Capitaine Grenouille

J’ai une pensée pour le (ou la) capitaine V., – c’était une femme -, sous les ordres de laquelle j’ai servi pendant mon service militaire. Si les uniformes de l’armée de l’air avaient été verts, et non bleus, elle aurait ressemblé à s’y méprendre à une grenouille.grenouille-francoise.png

Le capitaine V. (on n’avait pas encore à l’époque définitivement confondu le genre d’un mot avec le sexe de la personne qu’éventuellement il désigne) avait un sens aigü de la hiérarchie, en même temps qu’elle manifestait un certain intérêt pour la littérature. Moi, j’étais le soldat de deuxième classe Arbon. En tant que simple troufion, j’étais obscur et – par définition – sans grade, mais comme j’avais fait de bonnes études, elle ne dédaignait pas de venir de temps à autre s’entretenir avec moi.

Elle sortait alors de son bureau, se hissait de toute sa petite taille face au guichet derrière lequel je me tenais, croisait les bras en dessous de son opulente poitrine, la remontait d’un énergique coup d’épaule, et entamait la conversation. Je mentirais si je prétendais avoir de ces échanges des souvenirs émus.

Un jour, elle me demanda ce que je pensais de tel auteur qui lui plaisait beaucoup. Je lui dis que je le trouvais très commercial, au sens péjoratif du terme. Ça l’avait choquée.
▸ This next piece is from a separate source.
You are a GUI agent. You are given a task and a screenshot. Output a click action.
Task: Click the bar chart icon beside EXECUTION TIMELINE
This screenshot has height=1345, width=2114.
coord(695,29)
Elle se mit à faire des sortes de flexions sur ses jambes, comme si elle se préparait à sauter.  – Mais enfin, soldat, comment pouvez-vous dire une chose pareille ? – Simplement parce que je le pense : c’est mon avis, je vous le donne.

Elle se figea, se dressa sur la pointe de ses petits pieds, tenta de me toiser de haut en bas, et siffla : – Soldat, lorsque vous vous adressez à moi, vous devez dire : Mon capitaine ! Et sachez que je n’ai pas d’avis à recevoir de vous ! Ne me donnez pas d’avis, c’est un ordre !

C’est ainsi que prirent fin nos causeries littéraires.